> **Problem details**
Please change every "icon" to "button" in all the records below and leave the rest of the lines unchanged. Leave the pictures out of your answer.

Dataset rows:
•••

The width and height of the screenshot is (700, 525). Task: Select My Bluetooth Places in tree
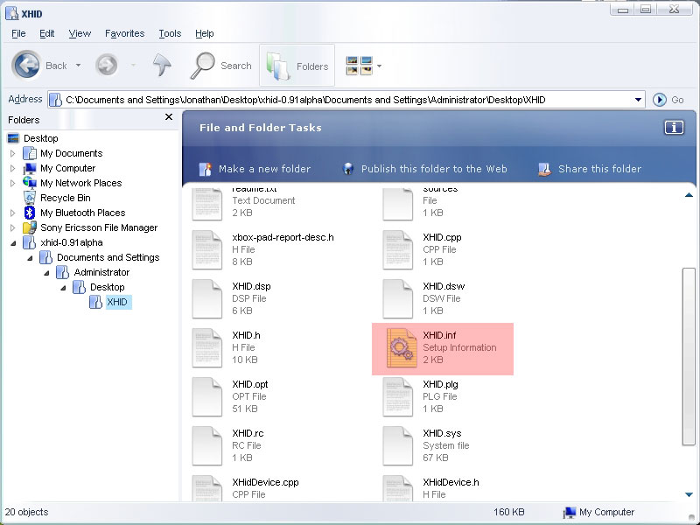coord(82,213)
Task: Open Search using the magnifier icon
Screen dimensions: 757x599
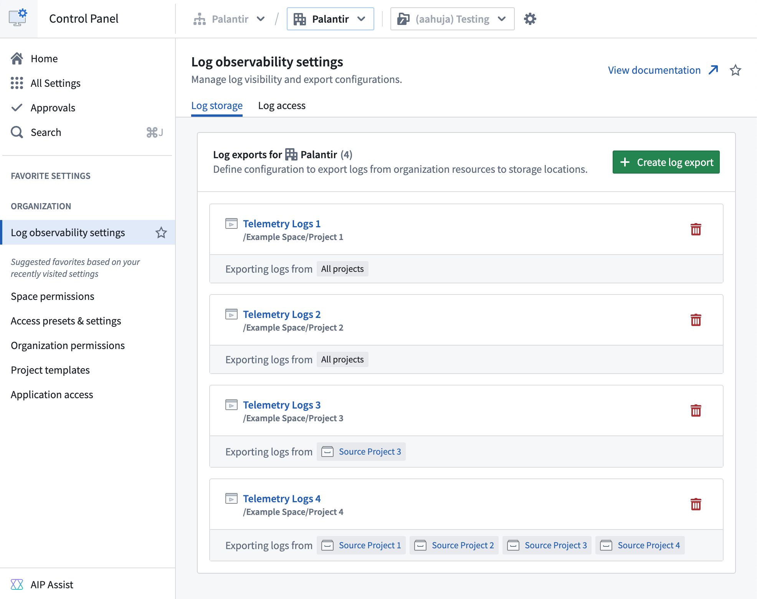Action: point(17,132)
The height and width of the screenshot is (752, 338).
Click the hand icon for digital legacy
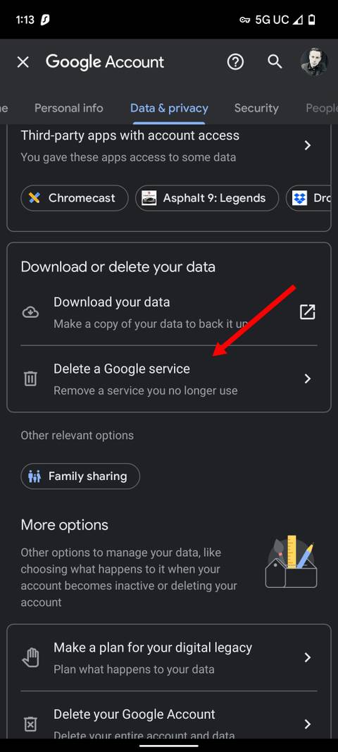tap(30, 658)
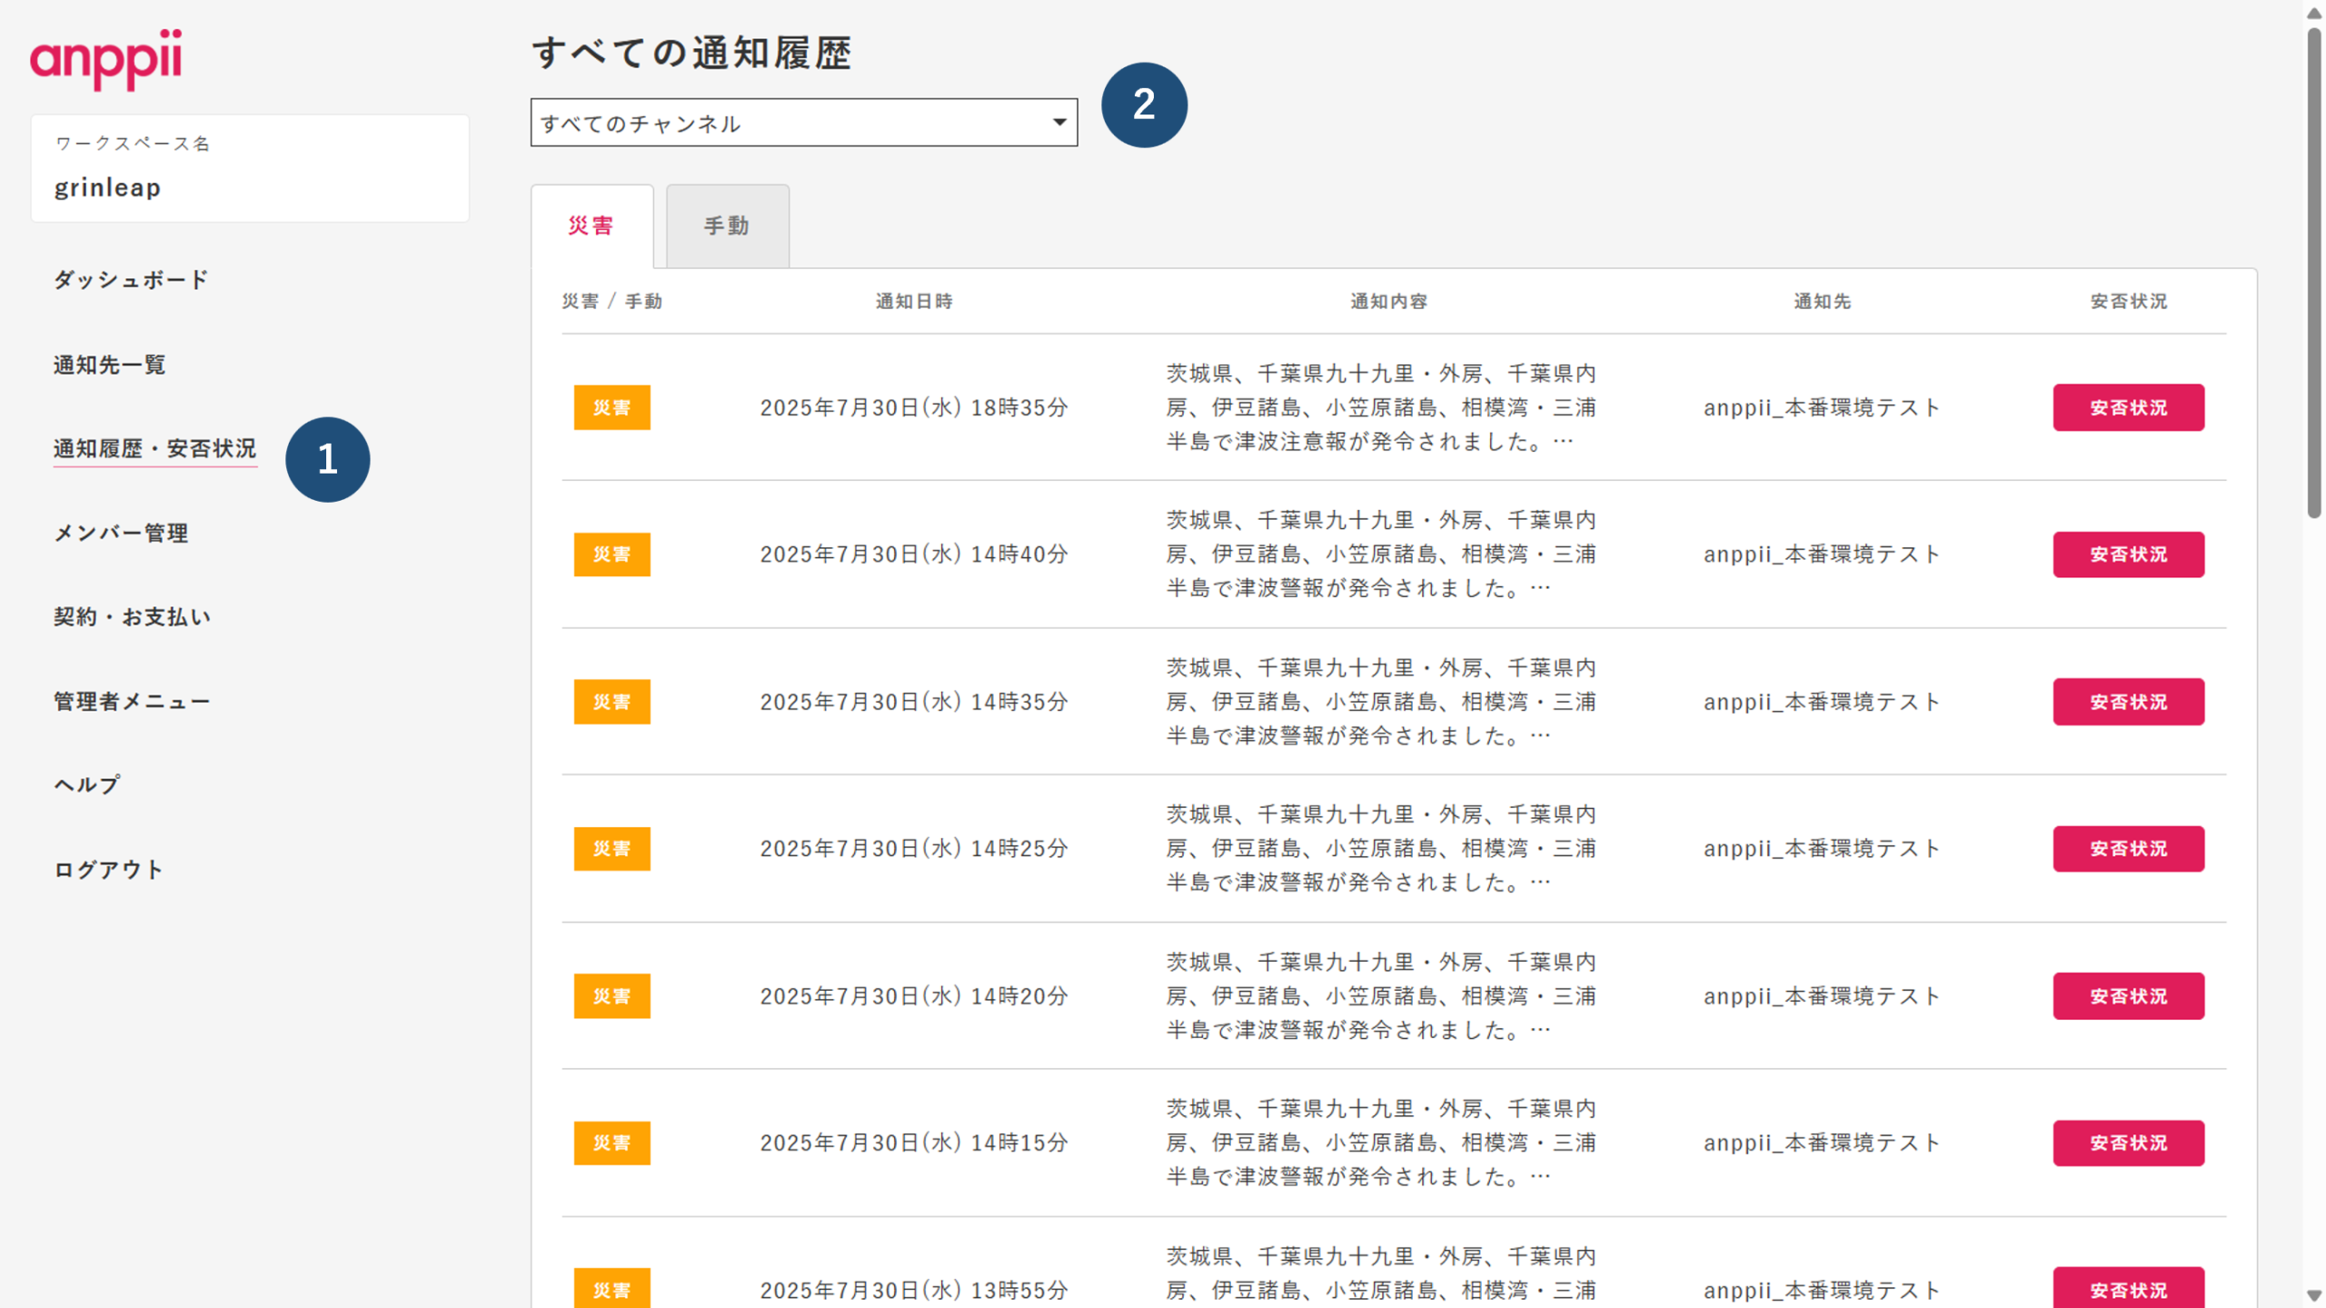Click the anppii logo
Image resolution: width=2326 pixels, height=1308 pixels.
[x=106, y=58]
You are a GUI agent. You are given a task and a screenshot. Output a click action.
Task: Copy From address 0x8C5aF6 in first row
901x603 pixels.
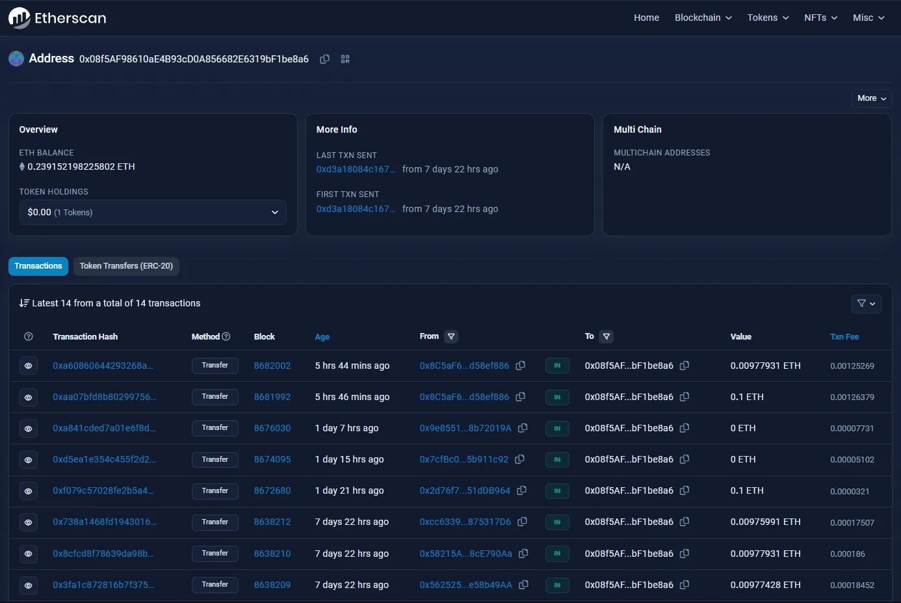(520, 366)
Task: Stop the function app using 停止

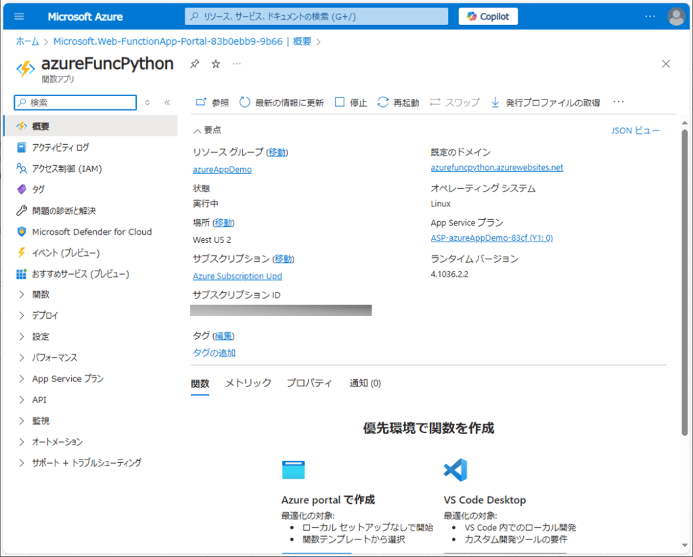Action: 349,102
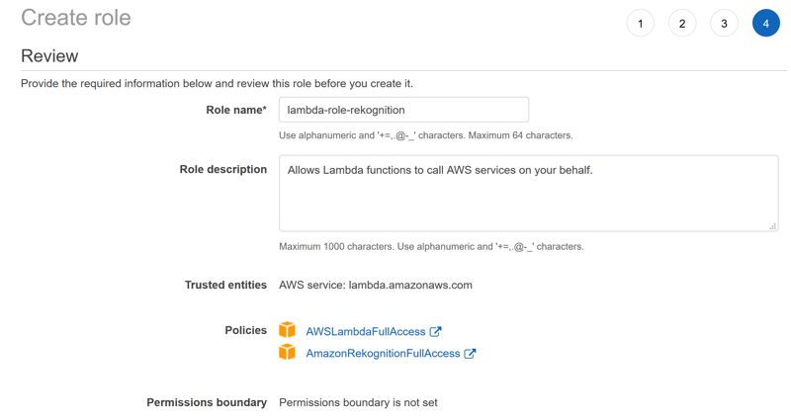The height and width of the screenshot is (419, 791).
Task: Select the highlighted step 4 circle
Action: (765, 23)
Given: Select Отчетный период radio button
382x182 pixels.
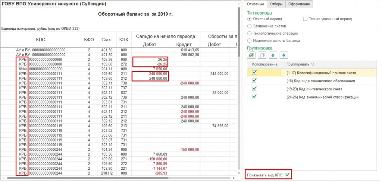Looking at the screenshot, I should [250, 19].
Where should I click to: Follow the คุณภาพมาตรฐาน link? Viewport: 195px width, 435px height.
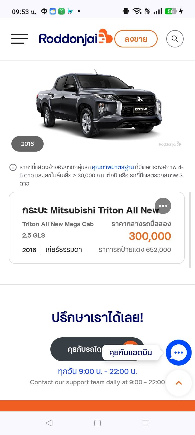113,167
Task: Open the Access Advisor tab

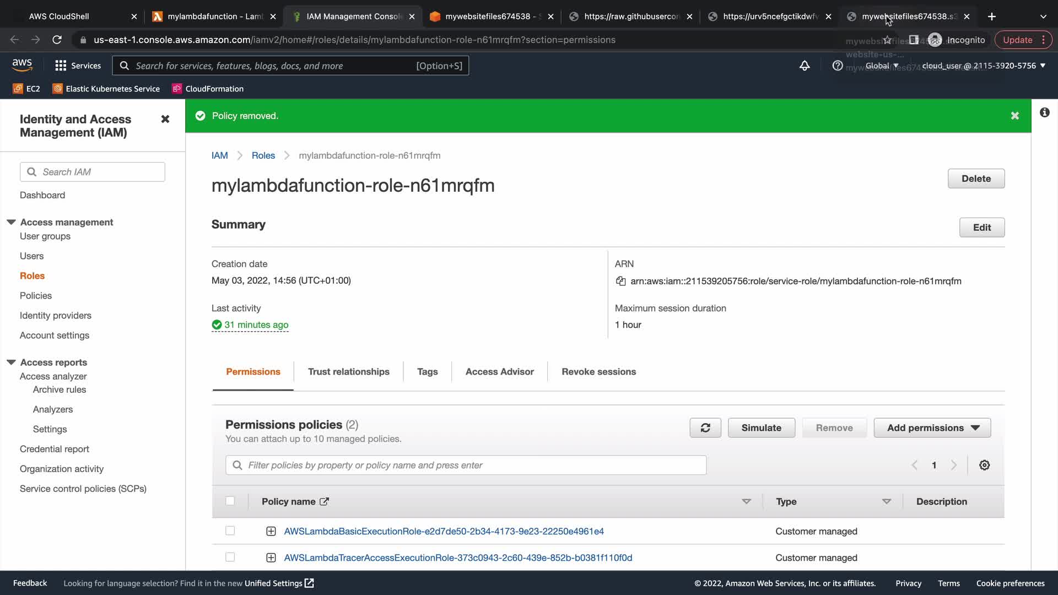Action: tap(499, 372)

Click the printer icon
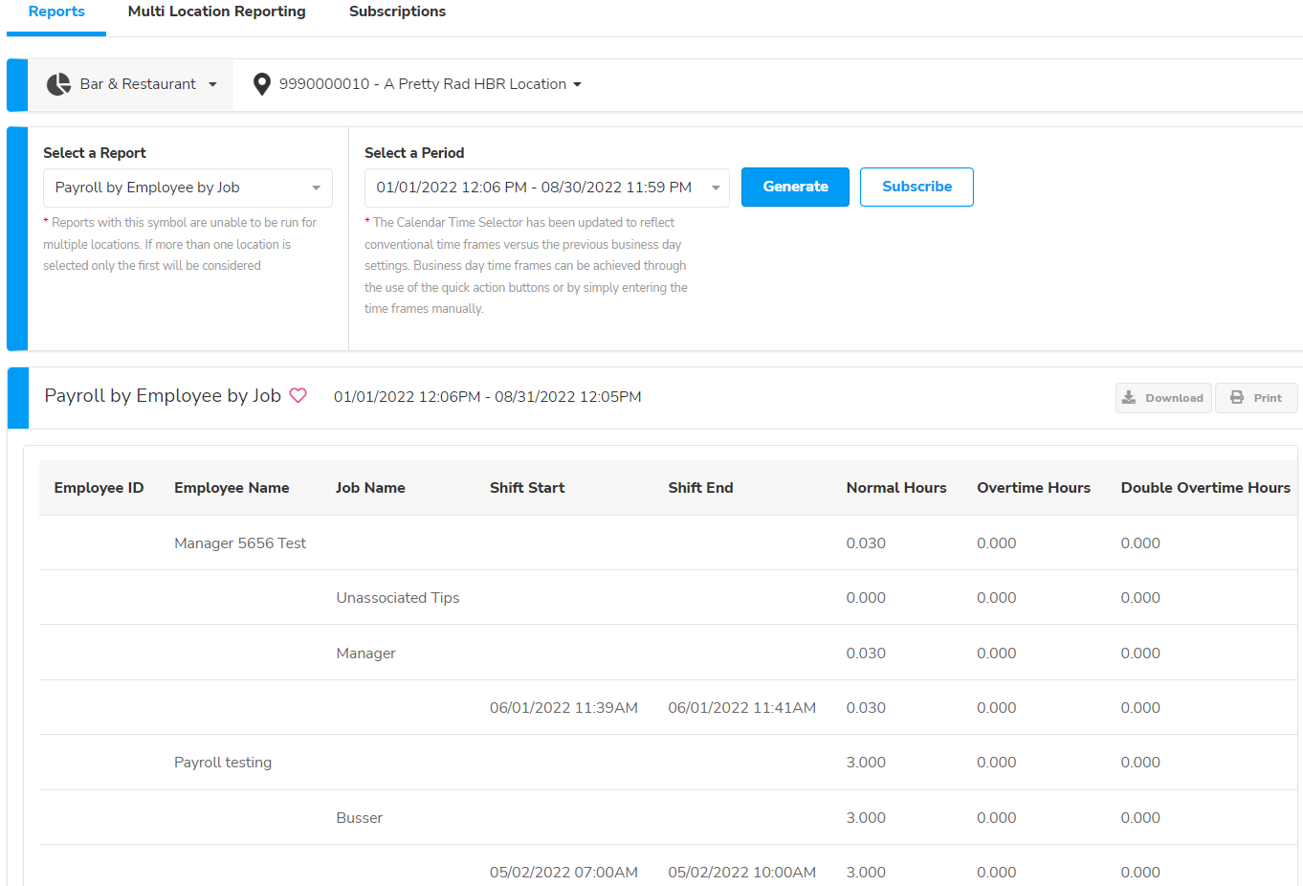coord(1237,398)
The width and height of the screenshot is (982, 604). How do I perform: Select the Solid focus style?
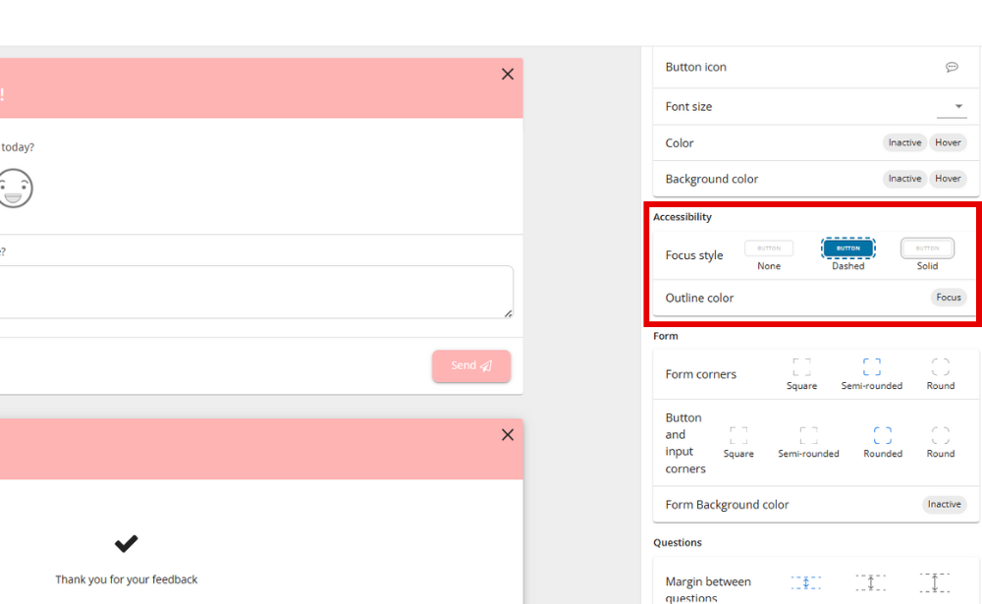pos(927,248)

•••

> **The output**
The width and height of the screenshot is (700, 525). Task: Select My Bluetooth Places in tree
coord(82,213)
Task: Open Search using the magnifier button
Screen dimensions: 757x599
Action: point(17,132)
The height and width of the screenshot is (752, 338).
Click the hand button for digital legacy
tap(30, 658)
Click the anppii logo
Image resolution: width=2326 pixels, height=1308 pixels.
[x=106, y=58]
You are a GUI agent. You are given a task and a screenshot. Output a click action.
Task: Copy From address 0x8C5aF6 in first row
901x603 pixels.
(520, 366)
Task: Stop the function app using 停止

Action: 349,102
The height and width of the screenshot is (419, 791).
Task: Select the highlighted step 4 circle
Action: (765, 23)
Given: Select Отчетный период radio button
382x182 pixels.
Looking at the screenshot, I should [250, 19].
Where should I click to: Follow the คุณภาพมาตรฐาน link? Viewport: 195px width, 435px height.
113,167
Task: Open the Access Advisor tab

Action: tap(499, 372)

Click the printer button
coord(1237,398)
The width and height of the screenshot is (982, 604). How do I perform: Select the Solid focus style?
pos(927,248)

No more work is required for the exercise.